> Excerpted passage:
On 10/29/2024 1:01 AM, Naman Jain wrote:
> Channel offers are requested during VMBus initialization and resume
> from hibernation. Add support to wait for all channel offers to be
> delivered and processed before returning from vmbus_request_offers.
> 
> This is in analogy to a PCI bus not returning from probe until it has
> scanned all devices on the bus.
> 
> Without this, user mode can race with VMBus initialization and miss
> channel offers. User mode has no way to work around this other than
> sleeping for a while, since there is no way to know when VMBus has
> finished processing offers.
> 
> With this added functionality, remove earlier logic which keeps track
> of count of offered channels post resume from hibernation. Once all
> offers delivered message is received, no further offers are going to
> be received. Consequently, logic to prevent suspend from happening
> after previous resume had missing offers, is also removed.

> Problem:
Extend the quoted VMBus channel-offers patch message past its final sentence, picking up right after it ends. The lines that follow come from a separate source.

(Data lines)
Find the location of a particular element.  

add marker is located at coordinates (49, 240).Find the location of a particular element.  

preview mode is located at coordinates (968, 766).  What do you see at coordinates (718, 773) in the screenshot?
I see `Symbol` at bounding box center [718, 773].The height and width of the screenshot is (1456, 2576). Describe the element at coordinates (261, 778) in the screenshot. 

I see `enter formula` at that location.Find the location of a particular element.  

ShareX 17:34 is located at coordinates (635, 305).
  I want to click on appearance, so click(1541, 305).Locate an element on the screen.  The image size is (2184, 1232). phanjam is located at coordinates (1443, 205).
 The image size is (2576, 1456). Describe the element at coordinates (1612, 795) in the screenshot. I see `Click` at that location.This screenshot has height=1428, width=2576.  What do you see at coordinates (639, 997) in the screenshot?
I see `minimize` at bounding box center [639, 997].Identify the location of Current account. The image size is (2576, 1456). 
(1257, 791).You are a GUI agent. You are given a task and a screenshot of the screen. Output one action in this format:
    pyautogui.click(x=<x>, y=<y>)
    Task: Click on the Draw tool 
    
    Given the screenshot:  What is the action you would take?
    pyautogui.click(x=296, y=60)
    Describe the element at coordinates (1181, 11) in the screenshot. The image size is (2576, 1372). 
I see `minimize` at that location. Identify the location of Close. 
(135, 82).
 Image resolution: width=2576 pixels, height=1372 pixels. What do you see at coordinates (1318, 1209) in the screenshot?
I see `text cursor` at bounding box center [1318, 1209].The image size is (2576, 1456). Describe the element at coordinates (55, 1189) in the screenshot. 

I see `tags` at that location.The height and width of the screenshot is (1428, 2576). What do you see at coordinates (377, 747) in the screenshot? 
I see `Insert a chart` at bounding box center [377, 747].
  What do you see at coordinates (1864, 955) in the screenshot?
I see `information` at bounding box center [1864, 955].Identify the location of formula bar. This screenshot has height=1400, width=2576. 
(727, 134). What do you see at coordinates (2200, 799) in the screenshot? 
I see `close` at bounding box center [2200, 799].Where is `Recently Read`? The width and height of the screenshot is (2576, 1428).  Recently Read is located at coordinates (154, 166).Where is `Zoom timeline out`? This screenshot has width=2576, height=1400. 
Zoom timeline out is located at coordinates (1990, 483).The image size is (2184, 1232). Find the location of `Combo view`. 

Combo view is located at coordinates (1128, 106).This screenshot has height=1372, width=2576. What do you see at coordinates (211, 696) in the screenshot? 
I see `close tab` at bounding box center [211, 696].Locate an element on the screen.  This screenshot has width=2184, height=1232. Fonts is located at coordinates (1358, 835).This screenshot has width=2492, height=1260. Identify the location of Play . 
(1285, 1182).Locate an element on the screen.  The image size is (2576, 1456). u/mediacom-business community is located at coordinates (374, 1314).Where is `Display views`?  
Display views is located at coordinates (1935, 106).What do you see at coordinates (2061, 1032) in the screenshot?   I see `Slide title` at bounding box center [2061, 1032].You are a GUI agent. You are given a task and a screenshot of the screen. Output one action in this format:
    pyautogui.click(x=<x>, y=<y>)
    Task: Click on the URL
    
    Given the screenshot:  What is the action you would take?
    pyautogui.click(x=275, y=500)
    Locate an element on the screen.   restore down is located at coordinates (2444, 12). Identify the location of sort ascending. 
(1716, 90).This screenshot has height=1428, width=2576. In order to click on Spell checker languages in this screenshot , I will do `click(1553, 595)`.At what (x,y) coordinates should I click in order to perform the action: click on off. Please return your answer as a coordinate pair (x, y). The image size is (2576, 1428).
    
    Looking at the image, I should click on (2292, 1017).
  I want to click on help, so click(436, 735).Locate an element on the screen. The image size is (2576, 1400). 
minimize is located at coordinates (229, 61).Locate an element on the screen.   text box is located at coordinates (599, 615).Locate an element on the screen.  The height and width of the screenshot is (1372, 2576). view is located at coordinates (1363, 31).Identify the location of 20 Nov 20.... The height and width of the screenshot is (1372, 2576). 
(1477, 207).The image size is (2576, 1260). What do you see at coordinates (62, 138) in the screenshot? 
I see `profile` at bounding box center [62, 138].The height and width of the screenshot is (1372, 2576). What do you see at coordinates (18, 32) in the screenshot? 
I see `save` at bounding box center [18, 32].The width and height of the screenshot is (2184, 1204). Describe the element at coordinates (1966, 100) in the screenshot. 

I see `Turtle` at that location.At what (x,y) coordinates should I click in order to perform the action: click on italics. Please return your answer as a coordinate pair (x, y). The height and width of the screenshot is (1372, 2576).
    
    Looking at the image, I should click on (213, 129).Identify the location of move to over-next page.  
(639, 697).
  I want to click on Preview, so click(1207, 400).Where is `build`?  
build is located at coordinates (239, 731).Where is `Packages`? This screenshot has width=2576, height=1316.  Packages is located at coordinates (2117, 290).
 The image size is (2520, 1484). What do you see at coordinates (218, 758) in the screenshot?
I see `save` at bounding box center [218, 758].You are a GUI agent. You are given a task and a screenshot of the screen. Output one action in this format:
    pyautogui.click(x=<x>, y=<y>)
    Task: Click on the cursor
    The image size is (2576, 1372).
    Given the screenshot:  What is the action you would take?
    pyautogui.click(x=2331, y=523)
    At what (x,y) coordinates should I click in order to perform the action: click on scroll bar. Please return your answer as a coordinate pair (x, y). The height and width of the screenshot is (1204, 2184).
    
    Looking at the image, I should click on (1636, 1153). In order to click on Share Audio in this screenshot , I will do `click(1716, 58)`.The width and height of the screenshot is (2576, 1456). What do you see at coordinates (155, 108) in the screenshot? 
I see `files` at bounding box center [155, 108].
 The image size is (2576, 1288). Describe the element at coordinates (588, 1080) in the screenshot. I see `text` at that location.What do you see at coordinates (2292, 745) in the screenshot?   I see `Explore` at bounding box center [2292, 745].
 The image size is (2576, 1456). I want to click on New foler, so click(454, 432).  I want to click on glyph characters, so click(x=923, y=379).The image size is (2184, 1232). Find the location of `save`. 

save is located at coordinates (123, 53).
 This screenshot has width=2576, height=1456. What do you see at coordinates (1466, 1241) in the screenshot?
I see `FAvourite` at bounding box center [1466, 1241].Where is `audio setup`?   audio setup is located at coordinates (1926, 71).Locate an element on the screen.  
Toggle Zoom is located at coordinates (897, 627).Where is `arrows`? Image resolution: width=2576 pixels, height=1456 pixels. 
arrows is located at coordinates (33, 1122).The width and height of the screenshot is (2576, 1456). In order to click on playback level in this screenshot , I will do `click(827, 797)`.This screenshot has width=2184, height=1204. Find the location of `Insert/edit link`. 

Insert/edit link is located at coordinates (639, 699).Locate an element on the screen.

> Exercise answer:
> 
> Co-developed-by: John Starks <josta...@microsoft.com>
> Signed-off-by: John Starks <josta...@microsoft.com>
> Signed-off-by: Naman Jain <namj...@linux.microsoft.com>
> Reviewed-by: Easwar Hariharan <eahar...@linux.microsoft.com>
> ---
> Changes since v1:
> https://lore.kernel.org/all/20241018115811.5530-1-namj...@linux.microsoft.com
> * Added Easwar's Reviewed-By tag
> * Addressed Michael's comments:
>   * Added explanation of all offers delivered message in comments
>   * Removed infinite wait for offers logic, and changed it wait once.
>   * Removed sub channel workqueue flush logic
>   * Added comments on why MLX device offer is not expected as part of
>     this essential boot offer list. I refrained from adding too many          
>                                               details on it as it felt like 
> it is beyond the scope of this patch                                          
>             series and may not be relevant to this. However, please let me 
> know if
>     something needs to be added.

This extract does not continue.